━━━ MATERIAL PROVIDED

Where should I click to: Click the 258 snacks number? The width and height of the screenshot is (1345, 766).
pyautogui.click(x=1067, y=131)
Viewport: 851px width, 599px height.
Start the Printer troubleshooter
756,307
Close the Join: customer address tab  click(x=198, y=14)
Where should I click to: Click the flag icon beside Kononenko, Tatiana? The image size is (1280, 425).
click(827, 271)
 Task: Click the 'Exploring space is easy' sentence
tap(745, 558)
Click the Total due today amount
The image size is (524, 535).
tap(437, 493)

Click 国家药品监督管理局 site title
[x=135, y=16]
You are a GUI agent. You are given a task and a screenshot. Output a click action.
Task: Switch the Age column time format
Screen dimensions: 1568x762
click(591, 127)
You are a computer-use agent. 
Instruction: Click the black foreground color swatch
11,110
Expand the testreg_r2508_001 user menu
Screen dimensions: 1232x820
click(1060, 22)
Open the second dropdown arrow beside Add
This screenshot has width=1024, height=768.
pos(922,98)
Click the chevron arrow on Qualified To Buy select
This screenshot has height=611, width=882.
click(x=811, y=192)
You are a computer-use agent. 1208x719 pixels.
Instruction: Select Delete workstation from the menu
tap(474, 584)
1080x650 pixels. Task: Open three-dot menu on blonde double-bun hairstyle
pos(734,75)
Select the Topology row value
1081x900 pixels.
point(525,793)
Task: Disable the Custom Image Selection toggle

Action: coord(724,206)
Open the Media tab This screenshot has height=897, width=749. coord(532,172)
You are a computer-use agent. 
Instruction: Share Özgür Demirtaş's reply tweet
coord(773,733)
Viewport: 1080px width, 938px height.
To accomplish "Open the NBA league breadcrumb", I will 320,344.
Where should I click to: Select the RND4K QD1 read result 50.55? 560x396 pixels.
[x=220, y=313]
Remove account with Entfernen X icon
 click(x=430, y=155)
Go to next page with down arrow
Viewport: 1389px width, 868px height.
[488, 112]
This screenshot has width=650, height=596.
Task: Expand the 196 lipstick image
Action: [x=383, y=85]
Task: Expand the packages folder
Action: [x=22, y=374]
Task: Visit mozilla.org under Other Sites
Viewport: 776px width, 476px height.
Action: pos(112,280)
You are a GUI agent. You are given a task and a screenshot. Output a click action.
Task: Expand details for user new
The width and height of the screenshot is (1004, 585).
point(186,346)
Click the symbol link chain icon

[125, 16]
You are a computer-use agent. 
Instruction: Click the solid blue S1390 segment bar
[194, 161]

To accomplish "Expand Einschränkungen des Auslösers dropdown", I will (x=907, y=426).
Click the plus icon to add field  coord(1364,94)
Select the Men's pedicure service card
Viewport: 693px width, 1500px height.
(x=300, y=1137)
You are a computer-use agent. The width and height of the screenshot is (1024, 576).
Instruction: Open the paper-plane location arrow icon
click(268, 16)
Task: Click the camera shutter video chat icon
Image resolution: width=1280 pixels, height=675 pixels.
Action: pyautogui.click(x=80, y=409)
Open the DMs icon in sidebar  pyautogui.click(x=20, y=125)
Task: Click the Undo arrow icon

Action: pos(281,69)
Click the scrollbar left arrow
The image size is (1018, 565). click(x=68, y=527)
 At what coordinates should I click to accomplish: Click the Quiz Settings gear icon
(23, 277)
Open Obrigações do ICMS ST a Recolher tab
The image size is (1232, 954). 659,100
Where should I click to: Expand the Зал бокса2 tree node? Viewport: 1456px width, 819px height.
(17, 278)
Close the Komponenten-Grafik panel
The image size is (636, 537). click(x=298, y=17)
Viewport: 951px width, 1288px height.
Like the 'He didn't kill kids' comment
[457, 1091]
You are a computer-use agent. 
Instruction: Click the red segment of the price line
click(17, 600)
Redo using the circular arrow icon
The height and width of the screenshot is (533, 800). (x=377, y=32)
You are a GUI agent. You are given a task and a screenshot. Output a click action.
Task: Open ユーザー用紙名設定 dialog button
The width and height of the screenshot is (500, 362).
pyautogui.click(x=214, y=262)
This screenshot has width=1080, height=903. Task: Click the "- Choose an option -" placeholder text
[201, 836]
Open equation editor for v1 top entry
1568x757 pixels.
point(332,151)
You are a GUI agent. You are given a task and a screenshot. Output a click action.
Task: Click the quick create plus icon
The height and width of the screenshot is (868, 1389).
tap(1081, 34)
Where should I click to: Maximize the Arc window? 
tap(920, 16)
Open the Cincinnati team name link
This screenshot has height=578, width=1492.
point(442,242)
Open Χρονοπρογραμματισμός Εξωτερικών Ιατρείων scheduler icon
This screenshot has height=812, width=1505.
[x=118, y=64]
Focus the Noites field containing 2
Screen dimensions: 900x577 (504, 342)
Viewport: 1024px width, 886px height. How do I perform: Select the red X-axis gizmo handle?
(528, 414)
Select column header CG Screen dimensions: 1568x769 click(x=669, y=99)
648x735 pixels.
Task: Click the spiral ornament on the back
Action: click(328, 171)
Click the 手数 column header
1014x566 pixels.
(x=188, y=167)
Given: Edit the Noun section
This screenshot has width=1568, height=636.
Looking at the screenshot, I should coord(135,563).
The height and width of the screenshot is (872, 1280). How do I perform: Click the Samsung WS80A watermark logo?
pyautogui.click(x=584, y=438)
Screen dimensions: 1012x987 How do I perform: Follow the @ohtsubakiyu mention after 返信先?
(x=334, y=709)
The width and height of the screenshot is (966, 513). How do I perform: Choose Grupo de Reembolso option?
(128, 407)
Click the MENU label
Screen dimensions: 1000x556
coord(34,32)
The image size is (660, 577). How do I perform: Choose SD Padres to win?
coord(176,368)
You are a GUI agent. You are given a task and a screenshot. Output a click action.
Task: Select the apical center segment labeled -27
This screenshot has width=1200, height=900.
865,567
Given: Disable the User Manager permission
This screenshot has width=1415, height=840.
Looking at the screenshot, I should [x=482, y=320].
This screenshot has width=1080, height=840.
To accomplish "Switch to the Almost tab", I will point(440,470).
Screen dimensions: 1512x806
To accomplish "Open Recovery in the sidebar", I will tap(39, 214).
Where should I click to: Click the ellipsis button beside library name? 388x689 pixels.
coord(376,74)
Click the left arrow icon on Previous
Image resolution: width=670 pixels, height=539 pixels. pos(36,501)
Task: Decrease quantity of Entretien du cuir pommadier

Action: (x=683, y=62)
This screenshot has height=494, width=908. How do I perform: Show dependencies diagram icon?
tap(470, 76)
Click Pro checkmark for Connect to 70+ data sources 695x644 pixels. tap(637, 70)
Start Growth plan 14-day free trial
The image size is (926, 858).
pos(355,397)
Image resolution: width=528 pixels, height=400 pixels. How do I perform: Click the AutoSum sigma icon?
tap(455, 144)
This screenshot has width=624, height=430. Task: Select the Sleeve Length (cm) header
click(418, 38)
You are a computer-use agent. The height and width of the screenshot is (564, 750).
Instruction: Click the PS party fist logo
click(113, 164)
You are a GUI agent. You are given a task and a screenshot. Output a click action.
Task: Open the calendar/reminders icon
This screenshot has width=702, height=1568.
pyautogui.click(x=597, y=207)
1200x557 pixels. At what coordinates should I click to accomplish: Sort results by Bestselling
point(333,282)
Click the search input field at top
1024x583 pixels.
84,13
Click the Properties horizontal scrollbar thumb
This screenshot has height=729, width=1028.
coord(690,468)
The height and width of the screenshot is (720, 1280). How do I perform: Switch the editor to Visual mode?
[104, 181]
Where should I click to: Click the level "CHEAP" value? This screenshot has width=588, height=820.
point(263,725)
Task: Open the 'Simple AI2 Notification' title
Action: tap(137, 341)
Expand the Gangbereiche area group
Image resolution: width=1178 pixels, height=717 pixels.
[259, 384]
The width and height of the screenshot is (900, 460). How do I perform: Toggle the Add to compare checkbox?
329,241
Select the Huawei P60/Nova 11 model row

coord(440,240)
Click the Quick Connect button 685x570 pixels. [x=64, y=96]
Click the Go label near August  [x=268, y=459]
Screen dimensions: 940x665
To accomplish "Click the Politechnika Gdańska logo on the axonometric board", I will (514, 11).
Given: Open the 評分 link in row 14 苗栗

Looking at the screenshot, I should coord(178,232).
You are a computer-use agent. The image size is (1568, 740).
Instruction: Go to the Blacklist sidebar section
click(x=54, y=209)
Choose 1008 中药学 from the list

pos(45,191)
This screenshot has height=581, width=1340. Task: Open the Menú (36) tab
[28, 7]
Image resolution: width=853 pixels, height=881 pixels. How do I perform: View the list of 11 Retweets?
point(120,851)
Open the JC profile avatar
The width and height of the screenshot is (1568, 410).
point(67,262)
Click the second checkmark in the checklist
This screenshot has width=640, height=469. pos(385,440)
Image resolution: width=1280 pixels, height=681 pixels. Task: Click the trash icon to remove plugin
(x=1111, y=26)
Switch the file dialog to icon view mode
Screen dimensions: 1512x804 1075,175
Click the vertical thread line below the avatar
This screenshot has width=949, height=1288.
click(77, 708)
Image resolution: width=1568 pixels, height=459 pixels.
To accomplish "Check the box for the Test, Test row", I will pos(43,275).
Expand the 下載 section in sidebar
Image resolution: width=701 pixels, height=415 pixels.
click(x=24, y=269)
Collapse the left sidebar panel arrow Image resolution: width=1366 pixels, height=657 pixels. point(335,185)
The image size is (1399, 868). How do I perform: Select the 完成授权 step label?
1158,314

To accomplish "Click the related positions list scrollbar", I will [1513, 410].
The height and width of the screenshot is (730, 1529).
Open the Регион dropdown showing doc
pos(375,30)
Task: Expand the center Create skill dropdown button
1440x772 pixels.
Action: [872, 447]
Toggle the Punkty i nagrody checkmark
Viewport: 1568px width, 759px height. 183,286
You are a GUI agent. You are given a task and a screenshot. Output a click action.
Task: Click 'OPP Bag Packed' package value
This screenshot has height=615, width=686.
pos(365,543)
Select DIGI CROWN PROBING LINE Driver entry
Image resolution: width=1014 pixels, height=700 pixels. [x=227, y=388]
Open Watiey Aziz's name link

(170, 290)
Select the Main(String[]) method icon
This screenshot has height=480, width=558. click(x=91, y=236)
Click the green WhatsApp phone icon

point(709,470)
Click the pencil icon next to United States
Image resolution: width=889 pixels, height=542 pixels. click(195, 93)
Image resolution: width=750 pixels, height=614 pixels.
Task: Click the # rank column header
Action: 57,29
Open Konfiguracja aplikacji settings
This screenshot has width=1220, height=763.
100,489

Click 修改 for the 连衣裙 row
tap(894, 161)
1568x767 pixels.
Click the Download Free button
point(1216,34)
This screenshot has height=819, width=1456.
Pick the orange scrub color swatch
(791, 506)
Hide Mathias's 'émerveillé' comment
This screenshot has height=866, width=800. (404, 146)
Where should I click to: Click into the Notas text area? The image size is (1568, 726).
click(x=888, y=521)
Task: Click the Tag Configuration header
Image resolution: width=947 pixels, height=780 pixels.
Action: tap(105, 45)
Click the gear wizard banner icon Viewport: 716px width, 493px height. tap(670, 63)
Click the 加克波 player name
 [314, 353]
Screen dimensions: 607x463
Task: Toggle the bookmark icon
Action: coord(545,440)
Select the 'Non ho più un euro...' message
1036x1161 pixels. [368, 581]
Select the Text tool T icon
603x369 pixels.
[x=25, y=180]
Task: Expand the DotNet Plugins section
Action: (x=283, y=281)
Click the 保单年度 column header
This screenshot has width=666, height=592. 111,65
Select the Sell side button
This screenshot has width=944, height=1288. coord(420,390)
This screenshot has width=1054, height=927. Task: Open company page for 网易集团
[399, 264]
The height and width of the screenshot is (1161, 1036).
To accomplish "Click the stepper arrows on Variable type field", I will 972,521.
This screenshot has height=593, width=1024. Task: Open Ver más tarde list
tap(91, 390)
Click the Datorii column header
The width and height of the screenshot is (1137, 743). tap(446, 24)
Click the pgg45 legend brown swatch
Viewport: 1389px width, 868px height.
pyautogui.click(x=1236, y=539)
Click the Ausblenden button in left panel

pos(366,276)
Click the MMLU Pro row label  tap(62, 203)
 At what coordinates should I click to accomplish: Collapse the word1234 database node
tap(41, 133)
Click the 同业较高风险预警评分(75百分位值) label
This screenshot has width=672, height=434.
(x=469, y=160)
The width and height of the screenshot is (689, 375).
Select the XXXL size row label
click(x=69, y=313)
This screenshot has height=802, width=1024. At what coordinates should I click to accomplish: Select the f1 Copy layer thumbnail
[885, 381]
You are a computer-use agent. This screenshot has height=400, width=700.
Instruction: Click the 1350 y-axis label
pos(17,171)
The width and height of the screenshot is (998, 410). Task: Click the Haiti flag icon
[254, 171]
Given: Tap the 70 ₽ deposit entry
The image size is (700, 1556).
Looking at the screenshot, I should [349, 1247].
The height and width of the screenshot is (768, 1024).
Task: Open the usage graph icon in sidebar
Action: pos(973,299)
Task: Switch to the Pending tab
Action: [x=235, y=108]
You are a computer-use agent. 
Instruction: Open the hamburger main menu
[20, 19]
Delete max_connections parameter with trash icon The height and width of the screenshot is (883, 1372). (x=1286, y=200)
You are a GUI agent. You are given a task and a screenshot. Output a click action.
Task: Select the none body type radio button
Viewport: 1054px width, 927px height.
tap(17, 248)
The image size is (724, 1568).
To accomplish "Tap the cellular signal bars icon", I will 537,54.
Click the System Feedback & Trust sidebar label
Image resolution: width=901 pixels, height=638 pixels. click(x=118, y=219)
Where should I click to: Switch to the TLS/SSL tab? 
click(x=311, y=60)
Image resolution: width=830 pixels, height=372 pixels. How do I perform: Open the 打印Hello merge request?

━━━━━━

(WHAT YOU SHOULD DO):
Print only the lines from the top of the data above down to the line holding "Close the Join: customer", inclusive.

(EXERCISE RESPONSE):
Where should I click to: Click the 258 snacks number? The width and height of the screenshot is (1345, 766).
pyautogui.click(x=1067, y=131)
Viewport: 851px width, 599px height.
Start the Printer troubleshooter
756,307
Close the Join: customer address tab  click(x=198, y=14)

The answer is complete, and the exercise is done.